Identify Opportunities for Your Value Chain Map

Identify Opportunities for Your Value Chain Map

In the previous chapter, we looked at the difference between innovation and invention - and then created a value chain map to build situational awareness of the environment.

Now that you are beginning to understand that environment, in this chapter, we will examine how to use mapping to identify technology needs and opportunities to use emerging technologies to gain a competitive advantage.

How Do I Determine My Technology Needs?

Let’s return to the “Cup of Tea” Wardley map from the previous chapter.

We drew out the value chain map of the current situation to examine and challenge it. Now we can start to understand where we might make improvements to that value chain.

For example, we can quickly see that by applying technology - or changing our technology choices - we can make our business more effective and competitive. Or even leapfrog the rest of the industry.

Ask yourself:

  • Is there a technology that could replace something we are currently using?

  • How is technology currently being used? Could that be changed?

  • Will technology impose new constraints on our value chain?

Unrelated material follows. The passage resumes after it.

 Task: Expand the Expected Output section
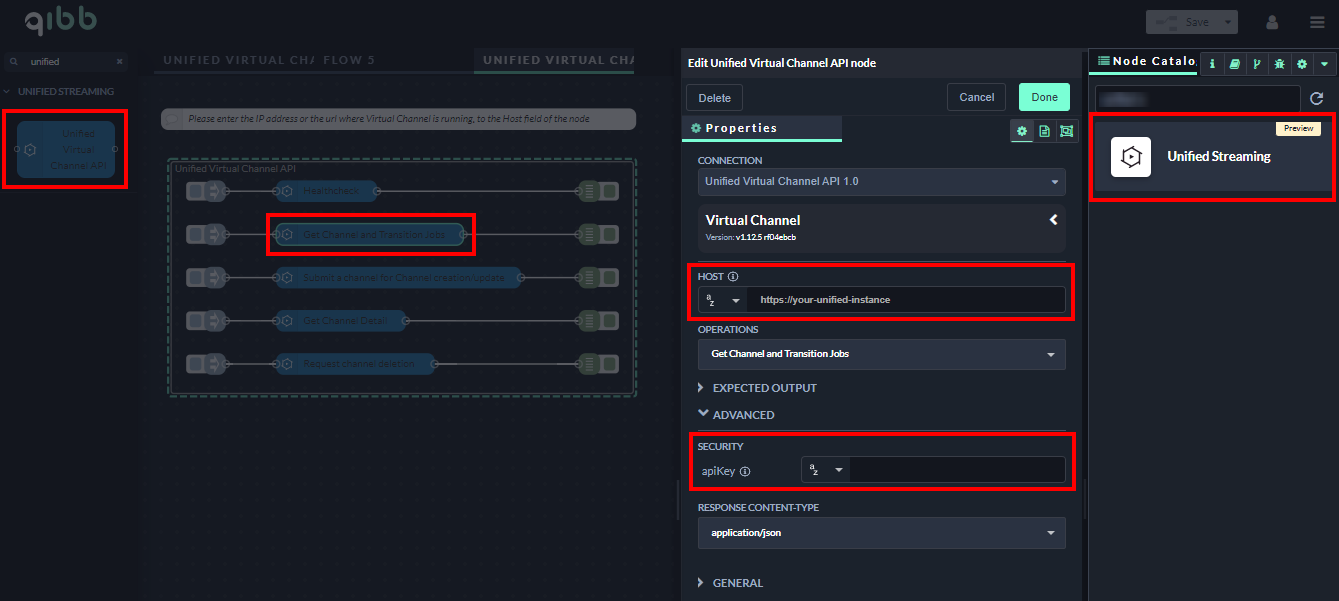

Notice which component sits to the far left in the diagram. We are using a custom-built kettle. What is the cost versus benefit of this customization? We really need hot water, so what value does our brand-specific kettle bring? Does brand exclusivity add more value than we can save through moving to the use of standard kettles?

Let’s add those analyses - and some financial data - to our map so that we can model the effect:

The map now shows how much each element impacts the finances of the tea shop.
Here we've added financial information to each element on our map

Here, you can see the economic implications of each step in the value chain we are mapping, particularly in reference to the kettle. For example, the cost of using the custom-built kettle equates to $0.10 per cup of tea. However, replacing it with a commodity kettle can reduce that cost to $0.01.

The value mapping shows a “brand exclusivity” cost of $0.09, the difference between those two costs.

We can go a step further and turn this into a basic income statement:

With the financial information, we can obtain the tea shop's revenu, cost of goods sold, operating profit, other expenses, depreciation and net income.
We can calculate the net income for our tea shop from the information in the map

As the map has evolved, we’ve added the staff to our value chain map. Could robots replace them? What effect would this have on our business?

Looking at it like this, you quickly realize that economics and technology advancements are inextricably linked.

Get to Know the Theory of Fragmentation

If you take a longer-term view, you can see a pattern of emerging technology creating significant economic - and societal - change.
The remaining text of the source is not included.